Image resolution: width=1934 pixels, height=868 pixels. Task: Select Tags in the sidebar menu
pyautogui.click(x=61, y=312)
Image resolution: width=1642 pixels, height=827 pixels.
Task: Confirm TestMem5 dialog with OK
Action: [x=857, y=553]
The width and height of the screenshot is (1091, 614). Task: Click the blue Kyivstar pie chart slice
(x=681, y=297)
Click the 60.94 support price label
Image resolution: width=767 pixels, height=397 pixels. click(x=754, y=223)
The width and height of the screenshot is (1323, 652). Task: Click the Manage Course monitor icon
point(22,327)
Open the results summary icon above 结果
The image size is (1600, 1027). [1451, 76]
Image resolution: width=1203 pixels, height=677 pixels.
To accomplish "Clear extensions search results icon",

==*==

WORK TO BE COMPLETED
With nothing left out, transcribe the records above exactly.

COMPLETED EXERCISE
Image resolution: width=1934 pixels, height=868 pixels. Task: Select Tags in the sidebar menu
pyautogui.click(x=61, y=312)
Image resolution: width=1642 pixels, height=827 pixels.
Task: Confirm TestMem5 dialog with OK
Action: [x=857, y=553]
The width and height of the screenshot is (1091, 614). Task: Click the blue Kyivstar pie chart slice
(x=681, y=297)
Click the 60.94 support price label
Image resolution: width=767 pixels, height=397 pixels. click(x=754, y=223)
The width and height of the screenshot is (1323, 652). Task: Click the Manage Course monitor icon
point(22,327)
Open the results summary icon above 结果
The image size is (1600, 1027). [1451, 76]
Image resolution: width=1203 pixels, height=677 pixels.
To accomplish "Clear extensions search results icon",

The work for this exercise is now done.